Huntington Ingalls Industries (NYSE:HII) was awarded an advance planning contract for the refueling and complex overhaul (RCOH) of the nuclear-powered aircraft carrier USS John C. Stennis (CVN 74), the shipbuilder said on Friday.
The contract, which is initially funded for one year and has a base value of $187.5 million, includes engineering, design, material procurement and fabrication, documentation, resource forecasting, and pre-overhaul inspections. Future modifications could extend the period of performance to 30 months and increase the contract value if additional options are exercised. Planning is scheduled to begin this month.
“The planning stage is critically important to the overall success of an engineering and construction project of this magnitude,” said Chris Miner, vice president, in-service aircraft carrier programs at HII’s Newport News Shipbuilding division. “This contract allows us to prepare for each step in the overhaul process from preparing for the ship’s arrival at Newport News to its redelivery back to the Navy.”

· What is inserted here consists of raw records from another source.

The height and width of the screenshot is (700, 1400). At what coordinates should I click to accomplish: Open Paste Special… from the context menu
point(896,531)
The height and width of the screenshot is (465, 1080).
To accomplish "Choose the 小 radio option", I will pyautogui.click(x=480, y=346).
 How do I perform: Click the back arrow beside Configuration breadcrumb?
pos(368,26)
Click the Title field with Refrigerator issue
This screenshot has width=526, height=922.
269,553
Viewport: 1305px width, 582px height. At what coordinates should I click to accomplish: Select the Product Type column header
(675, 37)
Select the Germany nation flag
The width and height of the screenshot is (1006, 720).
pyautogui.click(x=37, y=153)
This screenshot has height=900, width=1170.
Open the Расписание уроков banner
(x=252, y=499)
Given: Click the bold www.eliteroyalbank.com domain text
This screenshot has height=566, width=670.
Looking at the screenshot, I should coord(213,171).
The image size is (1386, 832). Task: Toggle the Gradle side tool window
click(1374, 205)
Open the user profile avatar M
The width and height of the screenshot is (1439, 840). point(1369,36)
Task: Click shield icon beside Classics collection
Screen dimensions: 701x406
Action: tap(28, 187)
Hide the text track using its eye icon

Christened in 1993 and delivered to the Navy in 1995, USS John C. Stennis will be the seventh Nimitz-class carrier to undergo an RCOH, representing 35 percent of all maintenance and modernization completed during its 50-year service life.
The RCOH is scheduled to begin in January 2021.
About Huntington Ingalls Industries
Huntington Ingalls Industries is America’s largest military shipbuilding company and a provider of professional services to partners in government and industry. For more than a century, HII’s Newport News and Ingalls shipbuilding divisions in Virginia and Mississippi have built more ships in more ship classes than any other U.S. naval shipbuilder. HII’s Technical Solutions division provides a wide range of professional services through its Fleet Support, Integrated Missions Solutions, Nuclear & Environmental, and Oil & Gas groups. Headquartered in Newport News, Virginia, HII employs more than 39,000 people operating both domestically and internationally.